Barche in mare, maltempo, gioventù bruciata… Metafora dei nostri tempi, in tre atti. Vada ciascuno liberamente, a destra o a sinistra, dove lo porta il pensiero, all’’Italia dei Palazzi o degli studi televisivi, al Paese reale o a quello online. Con la partecipazione di Ennio Flaiano e Roberto Vecchioni.
Noi italiani , ma forse in tutto il mondo,commentiamo tutto di tutti in particolare,con pregiudizi ,senza avere un minimo di razionalità nel cercare quel poco di verità che le situazioni imporrebbero. Siamo tutti allenatori sportivi, amministratori pubblici,politici ,ideologi , etc.
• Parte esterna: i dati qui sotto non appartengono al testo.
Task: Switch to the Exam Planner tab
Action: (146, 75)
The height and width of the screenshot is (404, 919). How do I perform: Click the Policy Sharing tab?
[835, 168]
Siamo l’unico paese al mondo dove abbiamo giornalmente dalle 5 alle 8 trasmissioni politiche con i soliti commentatori ,che si spostano da una trasmissione all’altra,giornalisti o politici di turno che siano. Per giorni si commentano fatti o eventi magari di poca importanza ma che alla fine appassionano il pubblico,confondendolo,non sapendo mai dove sta un minimo di verità. Trasmissioni di distrazioni di massa verrebbe da dire,o per rinfocolare i commenti da bar dove il pregiudizio,frutto di tanta ignoranza,spadroneggia nei commenti vari,privi di qualsiasi supporto.Farei una differenza tra il Caffè Italia,elitario,e il Bar Sport,di massa.Il primo evidentemente getta l’amo,l’esca,il secondo abbocca e segue l’onda,trascinato dal primo.Forse il Caffè Italia è lo specchio del Bar Sport,dunque c’è poco da pretendere e da chiedersi!!!! Citando sempre Bauman le interazioni sono totalmente cambiate con la società liquida,abbiamo perso i punti fermi,le solidità non ci sono più,probabilmente dobbiamo adeguarci o recuperare quello di buono che ci ha supportato finora.